Nun wollen die stolzen Spanier zurückschlagen und zunächst den Europameister-Titel erneut erobern. Wie genau die spanische Equipe aussehen wird, die im September in Berlin das Unternehmen Titelzurückeroberung startet, ist noch offen. Klar ist aber schon jetzt: kaum ein europäisches Land kann auf so viele NBA-Stars zurückgreifen wie die Iberer. Bei der WM im vergangenen Jahr spielten sechs Akteure des spanischen Teams in der NBA, die anderen sechs in der nicht minder schlechten spanischen Liga ACB. Ob die Veteranen Pau Gasol (Foto oben links), Felipe Reyes und Juan Carlos Navarro (alle Jahrgang 1980) in Berlin auflaufen werden, steht noch nicht fest, Jose Calderon (34) hat bereits abgesagt. Die junge Generation um NBA-Stars Marc Gasol (Foto oben rechts, 31, Memphis Grizzlies), Serge Ibaka (26, Oaklahoma City Thunder), Ricky Rubio (25, Minnesota Timerberwolves) und Victor Claver (Portland Trail Blazers) ist jedoch gleichermaßen erfahren und heiß. Und auch mit Rudy Fernandez (Foto rechts, 30, Real Madrid) muss man immer (noch) rechnen.

FernandezRudy2014-300Dies gilt auch für den neuen – und alten – Chef auf der spanischen Bank: Sergio Scariolo. Bereits von 2009 bis 2012 war der gebürtige Italiener für die Spanier verantwortlich – und somit auch für einige Titel und Medaillen. Die Rückholaktion zeigt, wie ernst die Iberer das Unternehmen Titelverteidigung nehmen. Und wenn man bei dem alten, neuen Chef genau hinhört, merkt man schnell, wohin die Reise gehen soll. „Wir wollen unsere Präsenz bei den Olympischen Spielen sicherstellen. Das ist das Größte für jeden Spieler. Wir nehmen diese Herausforderung an, wissen aber, wie viel dazu gehört.
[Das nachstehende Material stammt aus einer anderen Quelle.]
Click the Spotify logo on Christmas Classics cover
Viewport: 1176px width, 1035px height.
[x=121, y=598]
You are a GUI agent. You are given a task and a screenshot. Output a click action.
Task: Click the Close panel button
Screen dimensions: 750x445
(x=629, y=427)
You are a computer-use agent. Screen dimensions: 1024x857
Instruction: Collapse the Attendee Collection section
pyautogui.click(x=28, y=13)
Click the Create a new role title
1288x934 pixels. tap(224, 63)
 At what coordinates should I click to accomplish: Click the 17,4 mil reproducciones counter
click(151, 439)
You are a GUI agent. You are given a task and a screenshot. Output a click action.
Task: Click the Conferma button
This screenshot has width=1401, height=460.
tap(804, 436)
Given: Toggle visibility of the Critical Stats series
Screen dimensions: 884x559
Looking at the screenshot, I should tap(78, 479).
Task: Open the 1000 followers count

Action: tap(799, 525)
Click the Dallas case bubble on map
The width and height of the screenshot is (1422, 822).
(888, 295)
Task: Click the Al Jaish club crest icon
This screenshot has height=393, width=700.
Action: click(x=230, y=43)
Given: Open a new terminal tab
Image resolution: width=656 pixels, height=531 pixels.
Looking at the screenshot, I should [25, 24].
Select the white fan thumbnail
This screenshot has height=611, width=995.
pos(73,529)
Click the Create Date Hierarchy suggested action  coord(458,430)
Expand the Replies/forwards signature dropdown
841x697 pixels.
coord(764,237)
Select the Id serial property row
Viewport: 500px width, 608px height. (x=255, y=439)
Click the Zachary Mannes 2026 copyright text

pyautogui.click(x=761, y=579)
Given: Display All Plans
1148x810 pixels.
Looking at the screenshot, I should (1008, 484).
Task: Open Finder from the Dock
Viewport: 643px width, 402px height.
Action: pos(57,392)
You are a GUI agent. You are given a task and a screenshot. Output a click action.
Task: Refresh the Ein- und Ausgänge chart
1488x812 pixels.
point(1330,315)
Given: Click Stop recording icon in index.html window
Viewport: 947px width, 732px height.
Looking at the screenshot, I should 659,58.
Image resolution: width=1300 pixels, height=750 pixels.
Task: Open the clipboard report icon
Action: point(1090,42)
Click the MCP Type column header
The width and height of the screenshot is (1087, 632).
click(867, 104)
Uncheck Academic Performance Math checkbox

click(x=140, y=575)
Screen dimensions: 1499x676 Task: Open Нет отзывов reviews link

Aber wir wissen auch, dass es große Länder gibt, die dort seit Jahren nicht teilgenommen haben.“

Große Länder sind in Berlin zweifelsohne zu Gast. Mit Serbien, der Türkei, Italien, Island und zuletzt Deutschland haben die Spanier einige harte Brocken vor der Brust, was auch Scariolo nicht unterschätzt. „Wir beginnen gegen den Vizeweltmeister, der in Topform sein wird, denn er beginnt seine Vorbereitung als Erster. Für uns reicht es nicht aus, in die nächste Runde einzuziehen. Wir müssen mental sehr stark sein. Es gibt fünf Mannschaften, die eigentlich einen Platz in der nächsten Runde haben sollten … eine davon wird nicht glücklich sein.“

Angesichts des zu erwartenden starken Kaders kann man sich beim besten Willen nicht vorstellen, dass ausgerechnet die Spanier am Ende unglücklich zurückreisen und nicht in Lille um Medaillen kämpfen werden. Doch Spanien ist demütiger geworden und weist die Favoritenrolle zunächst von sich. So richtig glauben mag man den so stolzen Iberern diese Wandlung jedoch nicht. Wenn die von Sergio Scariolo verordnete neue Denk- und Darstellungsweise jedoch von Erfolg gekrönt ist, hat er alles richtig gemacht.